2 denunce per truffe da 100.000 euro

I Carabinieri della Compagnia di Fano, nell’ambito dei servizi di controllo del territorio  finalizzati alla prevenzione ed alla repressione dei reati contro il patrimonio e la persona,  hanno eseguito, negli ultimi giorni, diverse verifiche di  polizia  sul conto di  numerosi  pregiudicati dimoranti nella zona ed in transito,  effettuando  posti di controllo lungo  le principali   arterie stradali. Un 26enne ed 33enne della zona  sono stati denunciati in stato di libertà per “guida in stato di ebbrezza alcolica”,per essere stati individuati alla guida delle loro autovetture in grave stato di alterazione psicofisica derivante dall’abuso di alcol. Le due patenti di  guida degli automobilisti in questione sono state così ritirate. Una denuncia per “inosservanza dei provvedimenti dell’Autorità ” è stata formulata a carico di un 60enne della zona per non aver rispettato le prescrizioni del giudice, che gli vietavano di avvicinarsi ad una 46enne  del luogo  con la quale in passato aveva avuto una relazione sentimentale, poi conclusasi con  comportamenti vessatori e persecutori messi in atto dall’uomo, che non si rassegnava alla fine della relazione.
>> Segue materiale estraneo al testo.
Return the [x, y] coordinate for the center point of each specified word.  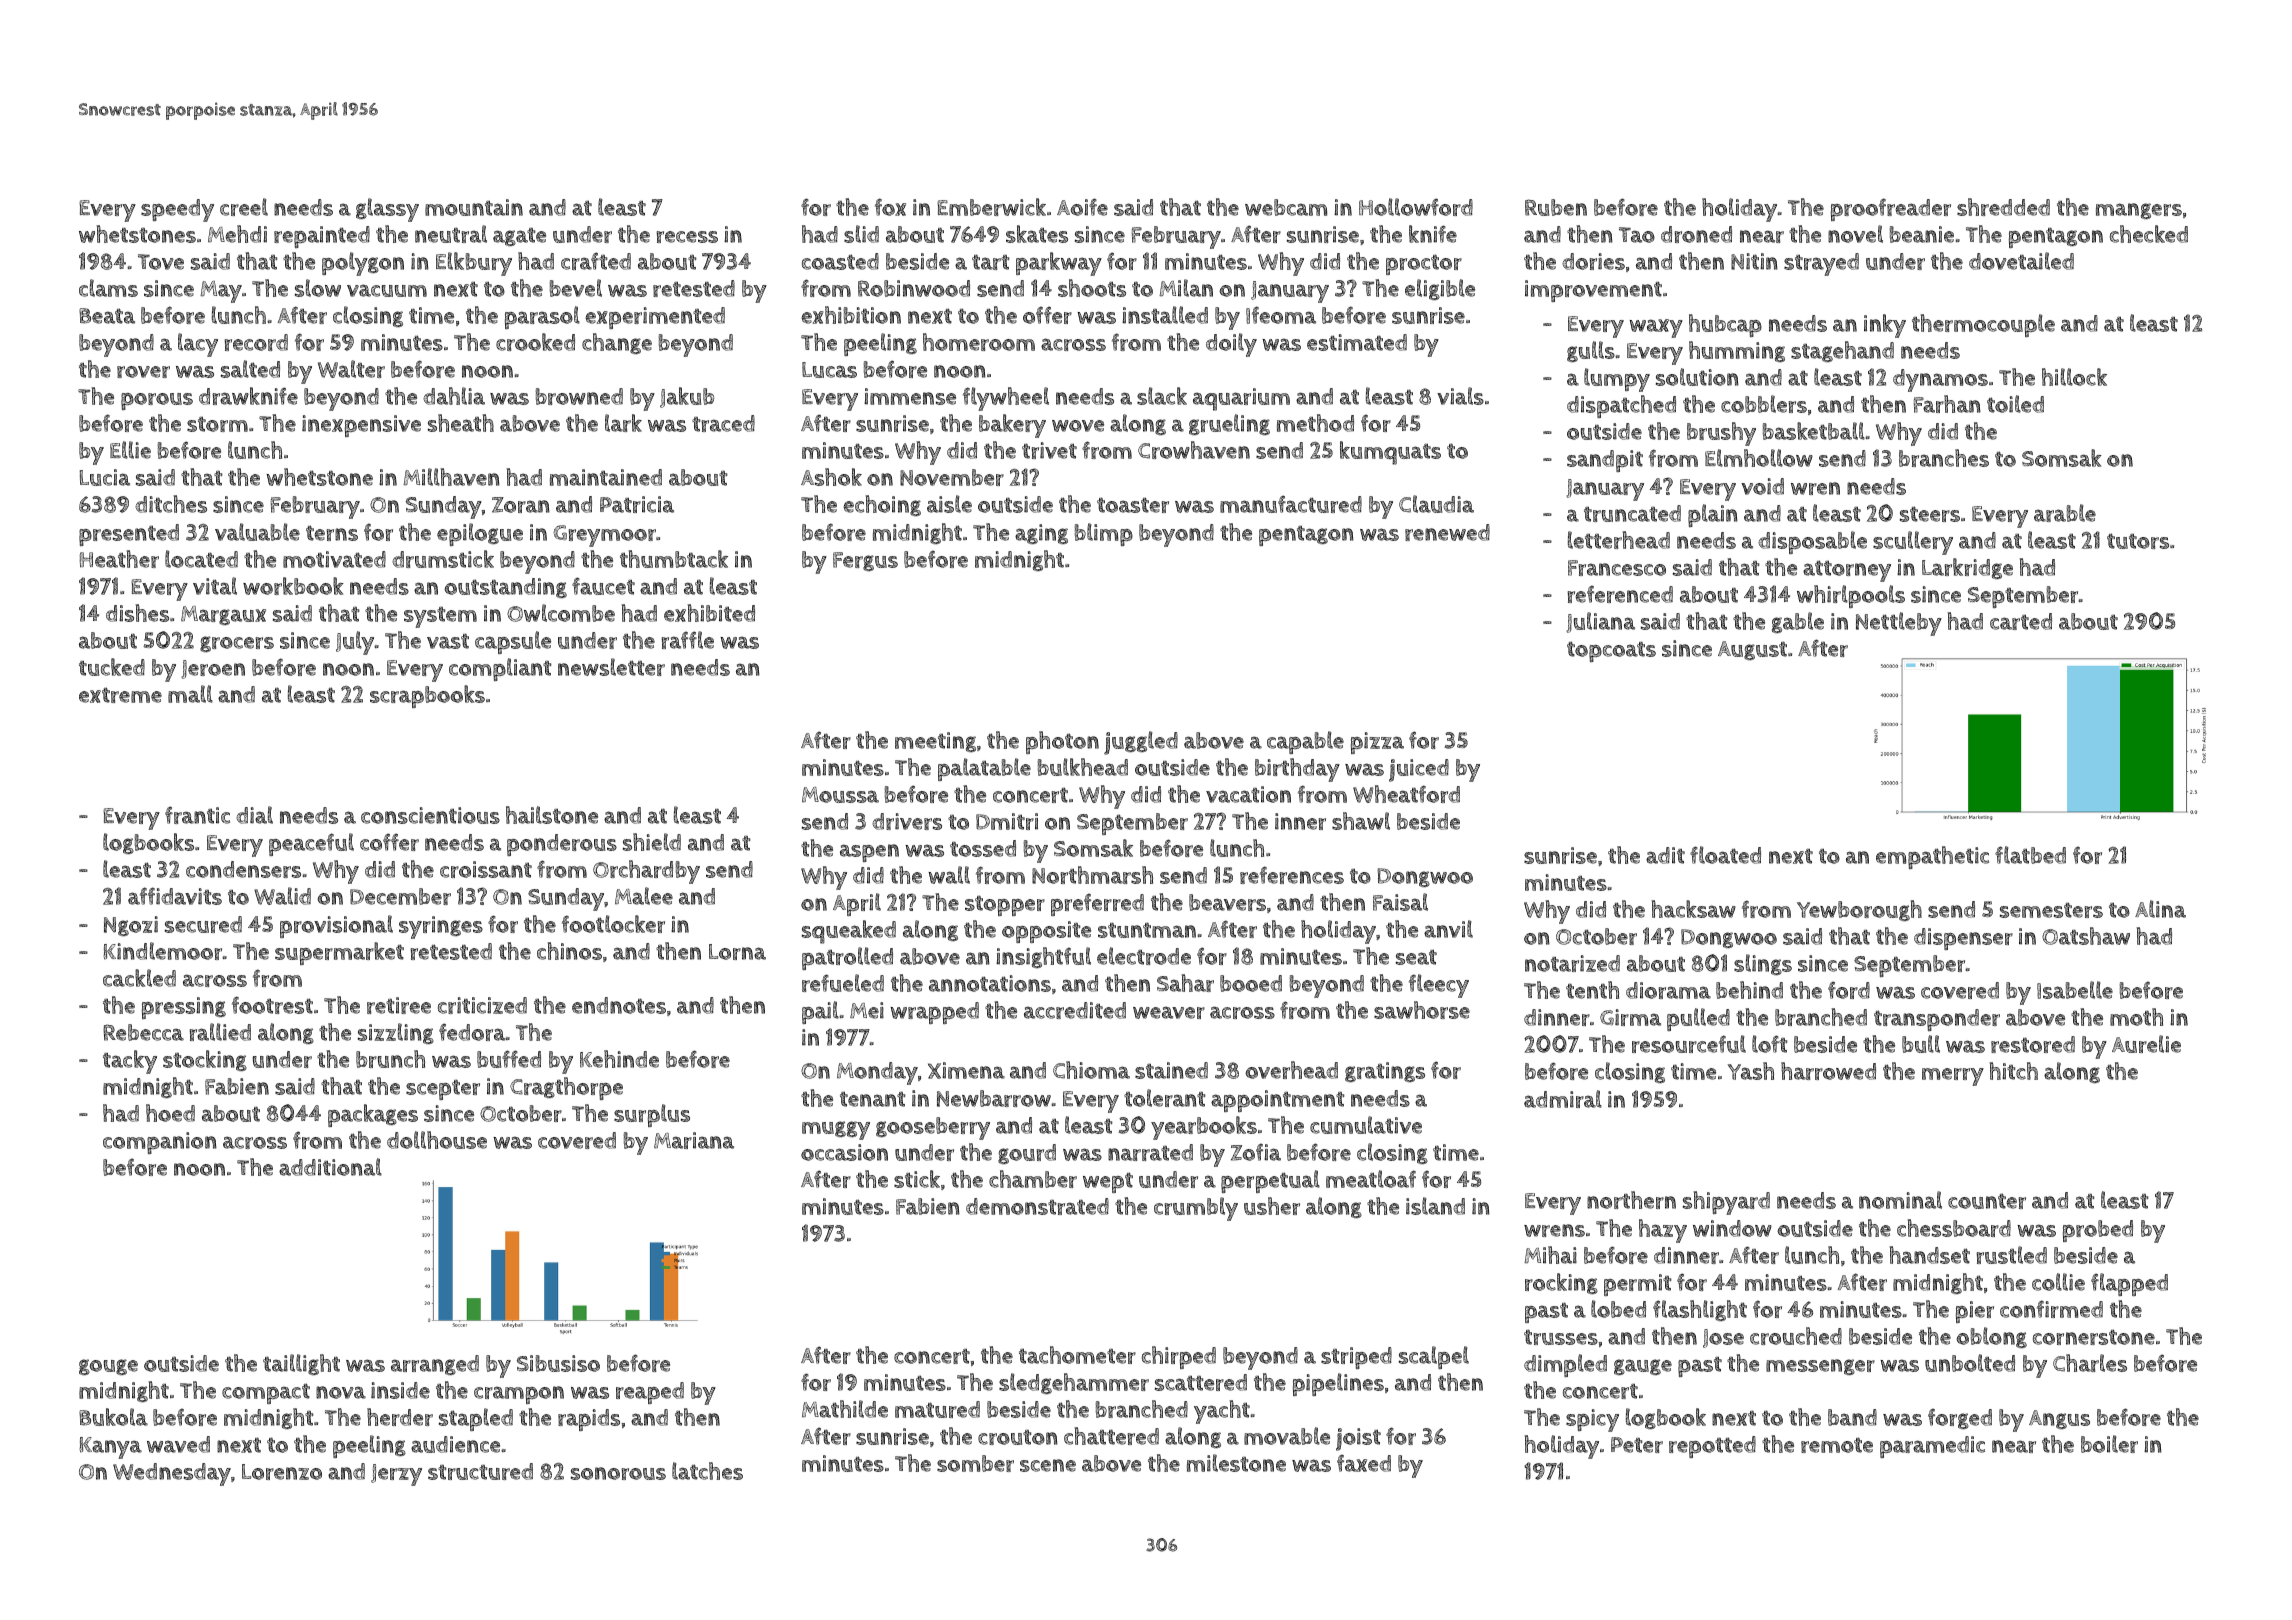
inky [1885, 326]
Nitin [1754, 261]
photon [1062, 742]
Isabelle [2075, 990]
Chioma [1091, 1070]
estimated [1357, 342]
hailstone [552, 815]
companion [160, 1143]
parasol [542, 317]
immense [910, 396]
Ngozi [131, 926]
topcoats [1611, 651]
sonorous [618, 1473]
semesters [2051, 910]
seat [1416, 957]
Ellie [130, 450]
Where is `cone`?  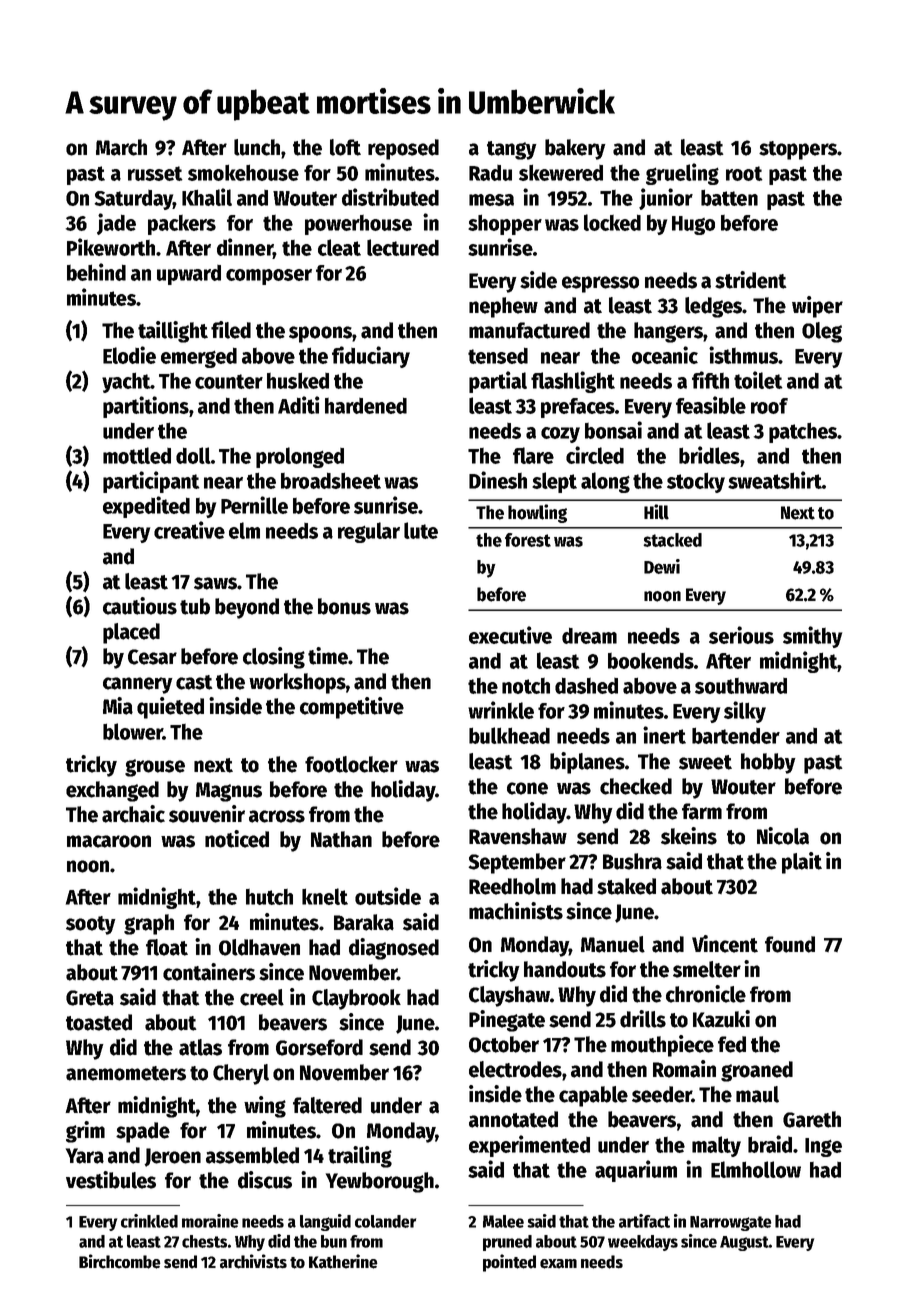 cone is located at coordinates (527, 788).
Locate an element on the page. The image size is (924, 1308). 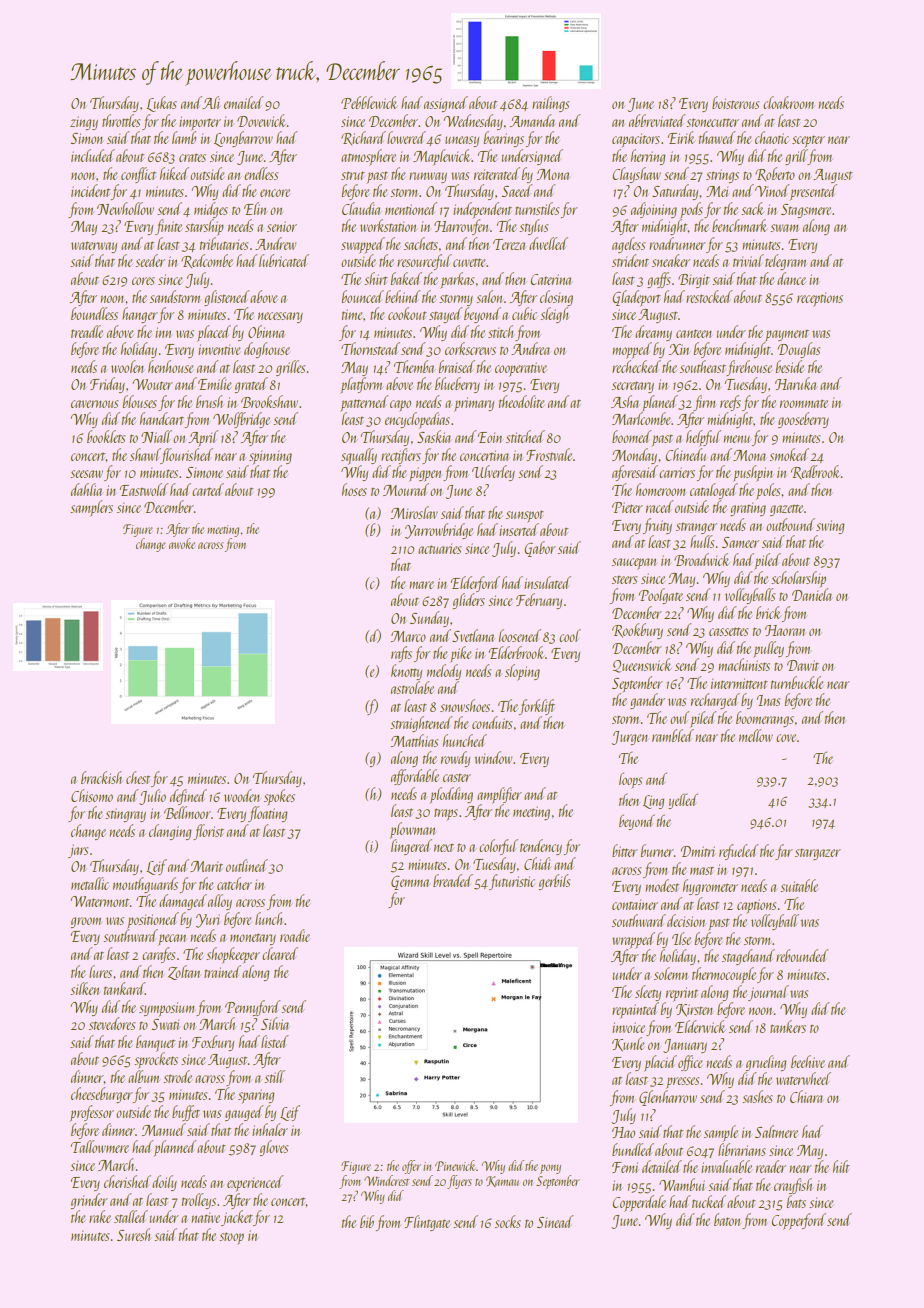
roommate is located at coordinates (804, 404).
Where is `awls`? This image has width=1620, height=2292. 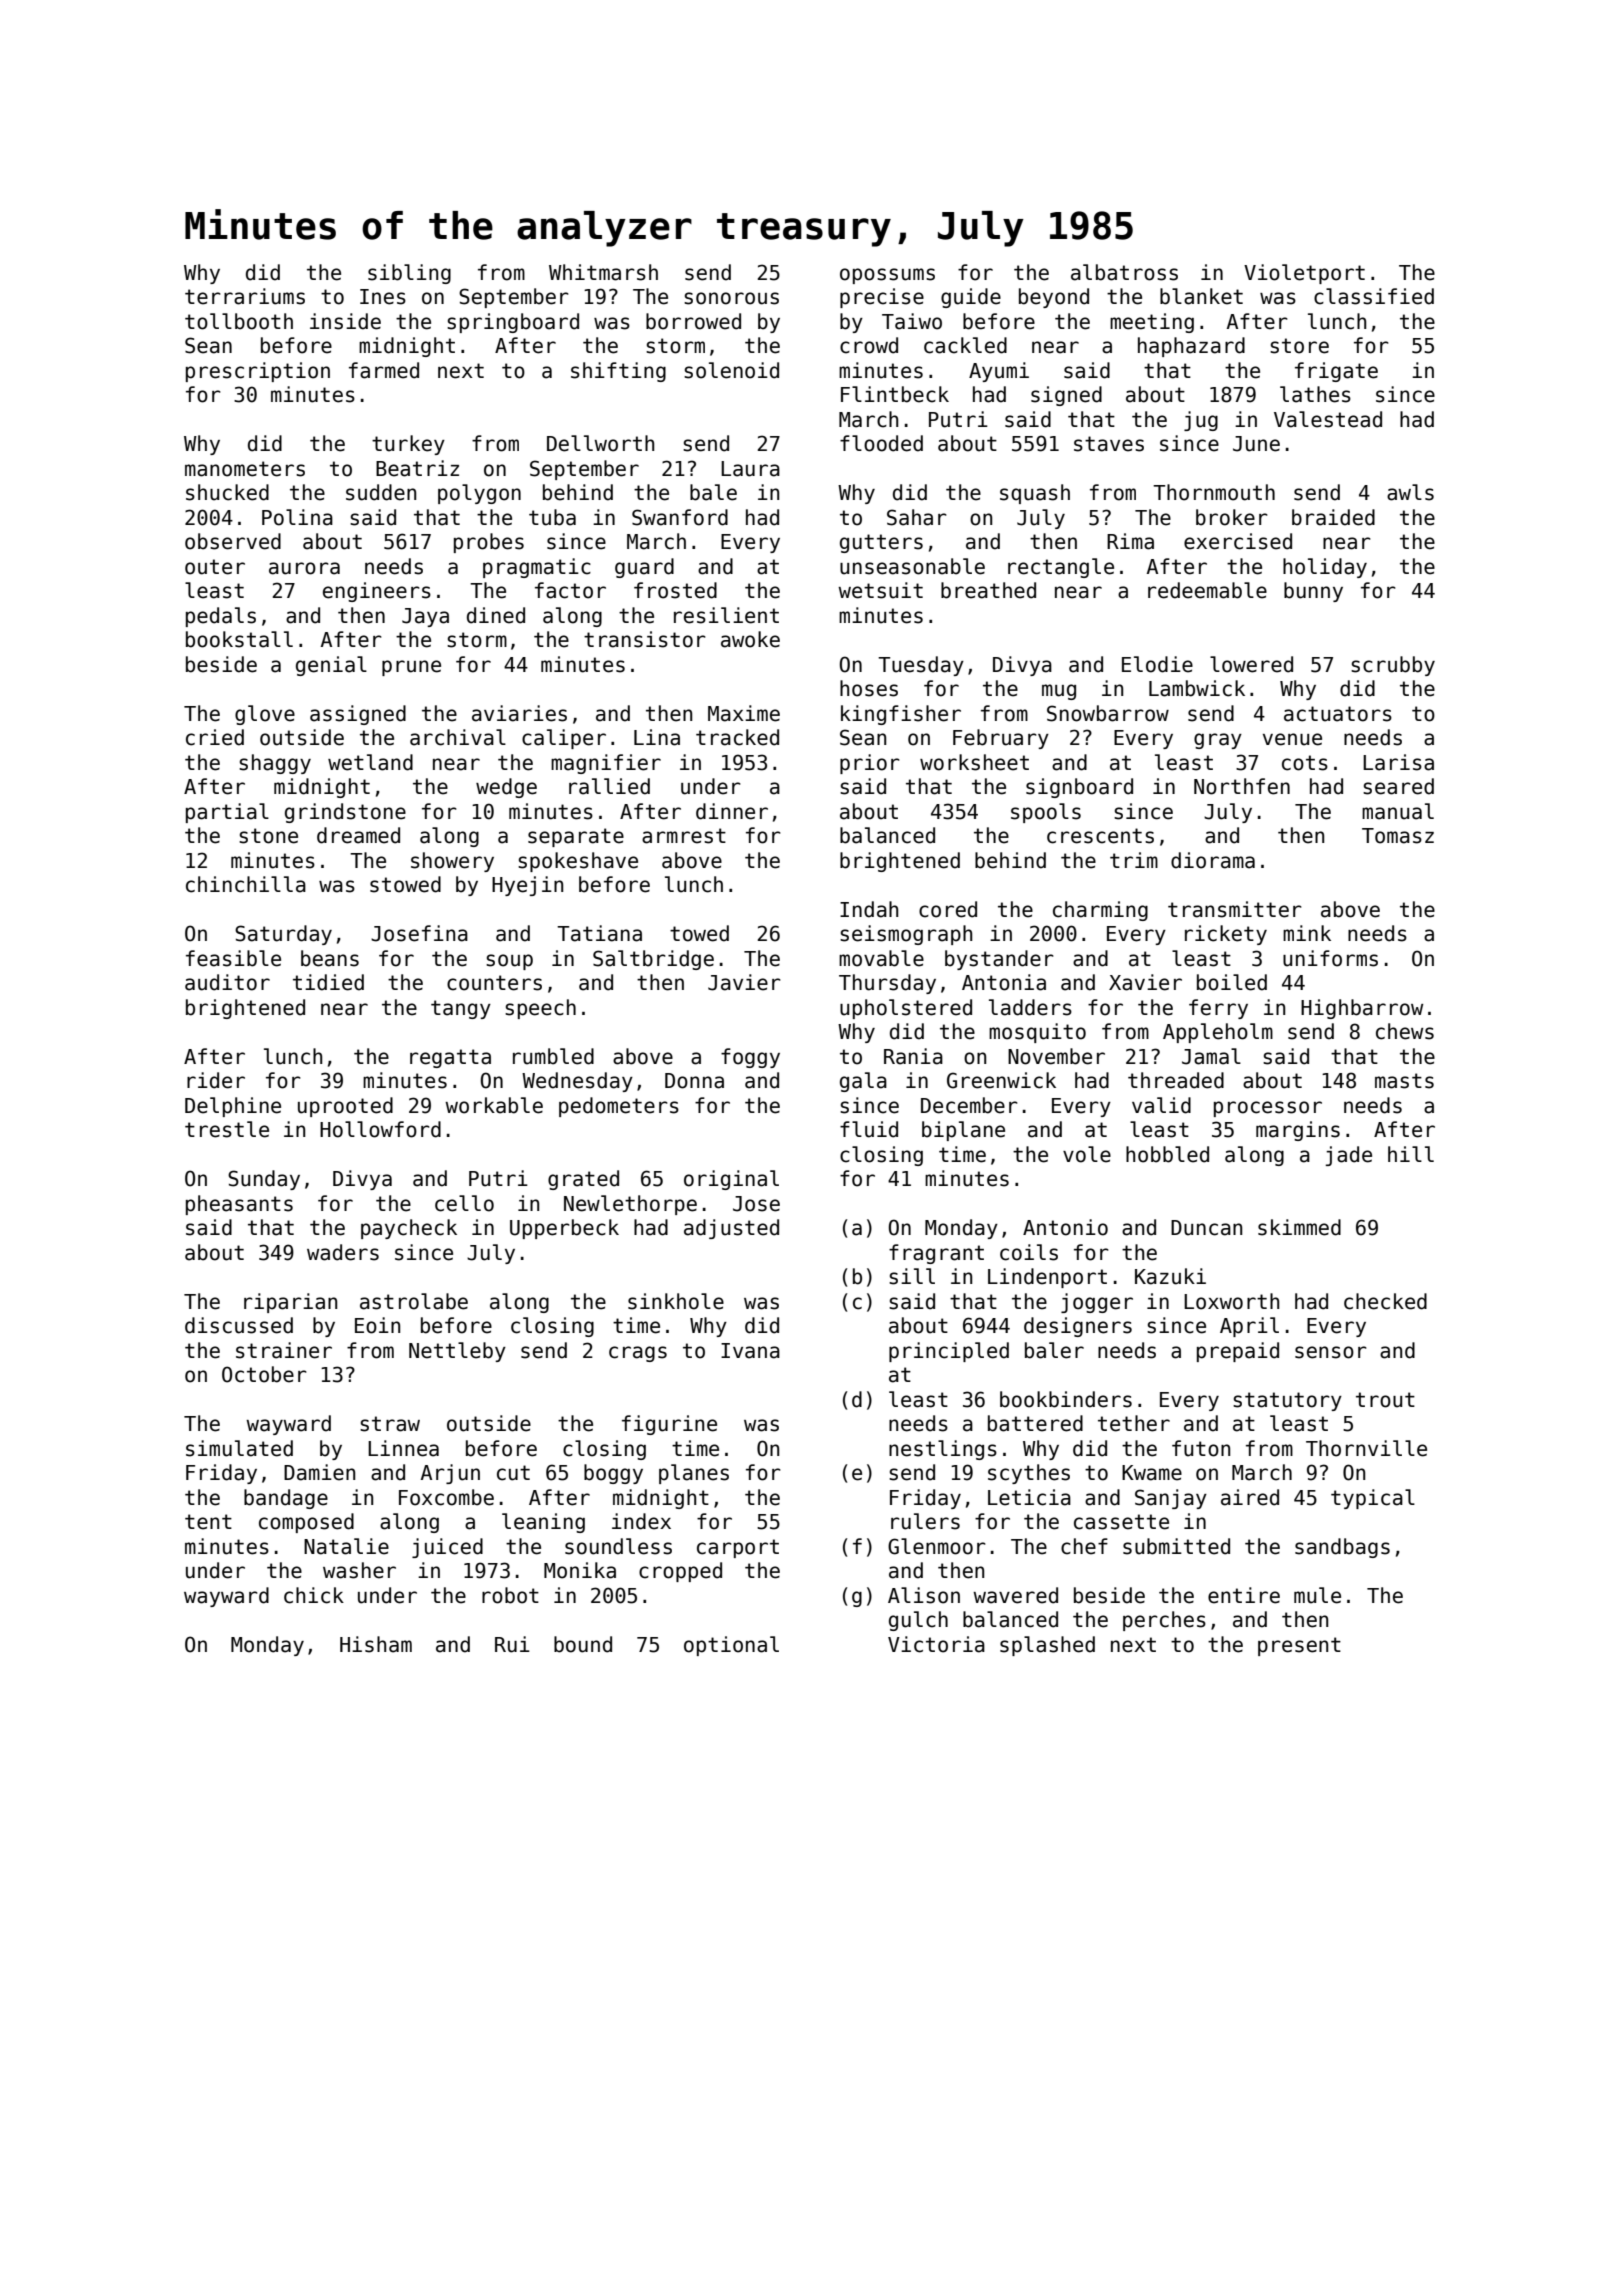 awls is located at coordinates (1410, 492).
Due denunce per “ tentata truffa e simulazione di reato ” sono state formulate dai carabinieri del Comando di Fano nei confronti di un commerciante e di un autotrasportatore di 64 e 28 anni, rispettivamente padre e figlio, residenti nella provincia di Bari, a conclusione di articolate indagini condotte dai militari. I due, nel marzo scorso, denunciarono presso il Comando CC di Fano l’avvenuto furto di un camion, a loro dire carico di una partita di pneumatici da consegnare ad una ditta emiliana, mentre era in sosta in un parcheggio pubblico lungo la S.S. 16 Adriatica. Dai successivi accertamenti condotti dagli investigatori, ai quali il furto è apparso subito anomalo, è poi emerso  che il camion, per la sua capienza e caratteristiche tecniche, non avrebbe mai potuto contenere il quantitativo di pneumatici dichiarato come asportato e,  inoltre, dagli ulteriori accertamenti eseguiti presso la ditta risultante  dalla documentazione esibita dai denuncianti, a loro dire destinataria del carico, è risultato che nessuna richiesta di fornitura di pneumatici era stata  formulata alla ditta pugliese. Da qui le accuse di tentata truffa e simulazione di reato a carico dei due, la cui ditta versa in una precaria situazione finanziaria,  al fine di intascare il lauto risarcimento  assicurativo ai danni della loro assicurazione. I due rischiano ora la pena della reclusione fino a cinque anni. Inoltre, una denuncia per furto aggravato è stata formulata dai CC di San Costanzo nei confronti di due marocchini di 33 e 38 anni che, utilizzando un furgone Fiat Ducato, avevano asportato materiale ferroso ed in alluminio da alcuni cantieri in costruzione della zona. Infine, un 25enne  di Fano è stato segnalato alla U.T.G. – Prefettura di Pesaro e Urbino, quale assuntore di sostanze stupefacenti, in quanto trovato in possesso di un grammo  circa di cocaina che deteneva per uso personale. Il giovane rischia ora la sospensione della validità della patente di guida e la sottoposizione a programma terapeutico e socio riabilitativo.